**Input for this task**
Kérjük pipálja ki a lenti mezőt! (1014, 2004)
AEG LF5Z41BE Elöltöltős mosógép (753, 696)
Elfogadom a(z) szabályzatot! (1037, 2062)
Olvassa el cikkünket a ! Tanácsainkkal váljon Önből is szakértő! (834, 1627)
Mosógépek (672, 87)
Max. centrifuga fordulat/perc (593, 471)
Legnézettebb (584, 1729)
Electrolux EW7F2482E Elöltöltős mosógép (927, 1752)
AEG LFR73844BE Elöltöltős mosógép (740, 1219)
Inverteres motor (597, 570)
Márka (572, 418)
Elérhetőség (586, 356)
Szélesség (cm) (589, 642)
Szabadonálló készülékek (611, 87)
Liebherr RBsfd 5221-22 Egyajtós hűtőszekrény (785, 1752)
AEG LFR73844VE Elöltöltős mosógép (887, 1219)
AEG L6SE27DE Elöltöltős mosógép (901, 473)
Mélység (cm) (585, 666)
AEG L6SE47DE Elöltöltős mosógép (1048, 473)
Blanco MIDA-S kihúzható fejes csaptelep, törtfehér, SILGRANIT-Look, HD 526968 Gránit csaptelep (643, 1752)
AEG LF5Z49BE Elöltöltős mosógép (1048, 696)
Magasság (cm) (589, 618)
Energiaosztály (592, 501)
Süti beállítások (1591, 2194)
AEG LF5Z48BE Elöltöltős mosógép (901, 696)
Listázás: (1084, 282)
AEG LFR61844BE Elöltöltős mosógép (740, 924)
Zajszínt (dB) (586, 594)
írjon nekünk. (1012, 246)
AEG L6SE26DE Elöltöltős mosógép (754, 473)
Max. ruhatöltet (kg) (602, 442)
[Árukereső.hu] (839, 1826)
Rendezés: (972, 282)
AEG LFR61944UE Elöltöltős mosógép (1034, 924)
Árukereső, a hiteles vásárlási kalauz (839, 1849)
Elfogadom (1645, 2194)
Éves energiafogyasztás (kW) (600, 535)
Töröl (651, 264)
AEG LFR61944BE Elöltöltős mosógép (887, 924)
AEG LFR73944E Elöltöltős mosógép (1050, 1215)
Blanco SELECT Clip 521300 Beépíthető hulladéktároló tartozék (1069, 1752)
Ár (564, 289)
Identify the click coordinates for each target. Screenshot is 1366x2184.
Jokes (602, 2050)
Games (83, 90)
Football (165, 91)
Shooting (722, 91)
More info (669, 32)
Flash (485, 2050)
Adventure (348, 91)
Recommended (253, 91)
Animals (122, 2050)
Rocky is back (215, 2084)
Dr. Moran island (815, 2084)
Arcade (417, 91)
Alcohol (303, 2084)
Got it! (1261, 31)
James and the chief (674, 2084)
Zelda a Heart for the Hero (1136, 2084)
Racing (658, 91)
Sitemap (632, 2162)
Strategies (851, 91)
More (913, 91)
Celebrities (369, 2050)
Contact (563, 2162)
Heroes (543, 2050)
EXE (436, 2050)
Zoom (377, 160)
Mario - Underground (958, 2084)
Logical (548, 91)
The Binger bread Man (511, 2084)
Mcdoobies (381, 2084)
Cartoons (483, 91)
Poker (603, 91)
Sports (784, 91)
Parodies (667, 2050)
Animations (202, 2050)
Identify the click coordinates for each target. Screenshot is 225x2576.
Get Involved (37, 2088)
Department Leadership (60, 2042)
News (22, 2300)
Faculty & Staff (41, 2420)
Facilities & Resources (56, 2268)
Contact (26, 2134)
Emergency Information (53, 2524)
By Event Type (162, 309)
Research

**Work to be completed**
Work out how many lines in the records above contain the word "each", and give only that number.

**Worked solution**
2